A sizeable number of Frum Jews are unwilling to pass up on the joyous opportunities the Jewish calendar offers for congregating and celebrating. As can be seen in various neighborhoods, many have outright abandoned mask wearing and social distancing.
The burdens Frum Jews carry are not only related to physical energy and limited financial resources. Many Frum Jews also carry hidden mental burdens – ones that would render them particularly antagonistic to the thinking behind the complex, seemingly contradictory guidelines that govern COVID safety.
Because Frum Jews profess to believe in the entirety of the Torah, we have likely been balancing, even prior to the pandemic, a broad array of complex, paradoxical, and, perhaps, disturbing ideas. We read in Vayikra and Devarim that Hashem can bring immense suffering upon those who don’t fervently and joyously follow His Torah; we are assured by our Rebbeim and Moros that Hashem loves us deeply and specifically tailors consequences to enhance our lives. We are taught that Dovid Hamelech was righteous; we encounter the highly upsetting Bat-Sheva narrative, in which Dovid Hamelech, at best, abides the letter of the law, while apparently ignoring the spirit of the law.
I’m not saying that there is no way to resolve these painful contradictions. I am saying that, whether we are aware of it or not, are brains are busy, perhaps overloaded, juggling paradox.
Perhaps, we have no mental or emotional bandwidth left to deal with a government agency that initially downplays the value of mask wearing, but later insists it’s an essential part of safety protocols. We have little to no patience for politicians who target Jews for coming together to Daven or to attend a funeral, but then seem to celebrate those who congregate for the cause of racial justice.
We become cynical. We glom on to the most lenient medical views – even those of us who generally adhere to the most stringent Halachachic views. Worse yet, we regress to the point of being indistinguishable from the children in class who try to justify their misbehavior.

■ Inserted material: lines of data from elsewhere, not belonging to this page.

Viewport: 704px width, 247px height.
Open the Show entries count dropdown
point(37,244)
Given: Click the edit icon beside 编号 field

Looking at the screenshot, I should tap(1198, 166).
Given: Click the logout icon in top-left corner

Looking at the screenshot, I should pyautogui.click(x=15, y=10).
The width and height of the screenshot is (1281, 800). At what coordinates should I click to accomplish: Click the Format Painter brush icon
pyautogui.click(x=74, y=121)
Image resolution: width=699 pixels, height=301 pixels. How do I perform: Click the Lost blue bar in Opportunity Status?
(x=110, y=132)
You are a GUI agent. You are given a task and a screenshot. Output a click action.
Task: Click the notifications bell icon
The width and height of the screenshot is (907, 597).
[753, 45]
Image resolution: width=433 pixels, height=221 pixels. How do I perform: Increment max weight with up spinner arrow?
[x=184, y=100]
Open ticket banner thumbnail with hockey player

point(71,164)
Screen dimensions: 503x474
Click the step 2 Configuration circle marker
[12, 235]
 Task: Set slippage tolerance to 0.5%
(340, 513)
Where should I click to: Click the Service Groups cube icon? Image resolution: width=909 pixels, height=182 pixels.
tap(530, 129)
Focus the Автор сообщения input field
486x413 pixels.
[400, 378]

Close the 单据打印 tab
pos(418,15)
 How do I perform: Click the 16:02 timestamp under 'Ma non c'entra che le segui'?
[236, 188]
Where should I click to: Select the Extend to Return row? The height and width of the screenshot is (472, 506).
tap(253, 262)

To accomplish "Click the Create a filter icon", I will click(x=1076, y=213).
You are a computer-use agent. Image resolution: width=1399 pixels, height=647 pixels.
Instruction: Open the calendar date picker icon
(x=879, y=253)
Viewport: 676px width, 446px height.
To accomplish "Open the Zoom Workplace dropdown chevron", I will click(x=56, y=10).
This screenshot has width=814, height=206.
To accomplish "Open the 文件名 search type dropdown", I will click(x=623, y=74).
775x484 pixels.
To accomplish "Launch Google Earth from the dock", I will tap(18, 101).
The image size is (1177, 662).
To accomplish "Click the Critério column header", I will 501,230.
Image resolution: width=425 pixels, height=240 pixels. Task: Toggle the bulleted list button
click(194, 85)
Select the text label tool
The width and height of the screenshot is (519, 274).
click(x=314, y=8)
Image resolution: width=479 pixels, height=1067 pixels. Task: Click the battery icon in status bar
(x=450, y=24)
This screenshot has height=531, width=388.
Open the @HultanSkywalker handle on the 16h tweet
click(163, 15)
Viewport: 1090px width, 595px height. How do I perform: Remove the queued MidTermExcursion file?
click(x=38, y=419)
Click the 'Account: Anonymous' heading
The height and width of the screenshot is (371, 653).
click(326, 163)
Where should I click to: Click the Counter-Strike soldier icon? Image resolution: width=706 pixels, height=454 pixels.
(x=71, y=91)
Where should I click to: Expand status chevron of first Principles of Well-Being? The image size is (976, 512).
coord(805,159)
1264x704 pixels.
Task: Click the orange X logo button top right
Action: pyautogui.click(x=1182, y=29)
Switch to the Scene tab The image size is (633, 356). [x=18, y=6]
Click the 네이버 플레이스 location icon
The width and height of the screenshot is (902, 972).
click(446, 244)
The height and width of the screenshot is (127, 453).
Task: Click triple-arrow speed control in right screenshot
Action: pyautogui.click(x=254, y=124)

We insist that the teacher allows other kids to get away with it: “He’s picking on me,” we bleat. We decide that we are not bound by COVID guidelines. We ignore them.
So, if Frum Fatigue is a likely contributor to the poor showing many of us have made, in meeting the demands of public health, what can we do about it?
We can, in the least, acknowledge that amid the joy and profound meaning available to those who are Frum, we are likely overtaxed – mentally, physically, and emotionally. Let’s recognize the consequent anti-authority bias to which we are subject, particularly as we struggle, to create a Jewish Bayis/house.
Let’s recognize, as well, that if we’ve already trained ourselves to manage the paradoxes that are part and parcel of being Orthodox, we can likely stomach the twists and turns, the peaks and valleys of scientific progress. After all, our brains ought to be quite agile.
Finally let’s remember what several prominent Rabbonim have emphasized - that scrupulously following the COVID guidelines outlined by the CDC is actually a form of Mitzvah observance. It is the primary manner that we fulfill the Torah’s commandment to guard our lives and our souls.
May we find safe passage, through this pandemic, so that we can, in good faith, return our focus to the rich, meaning-laden lives that have until now been available to us. May we once again enjoy full access to the supportive, joyful communities of which we are a part.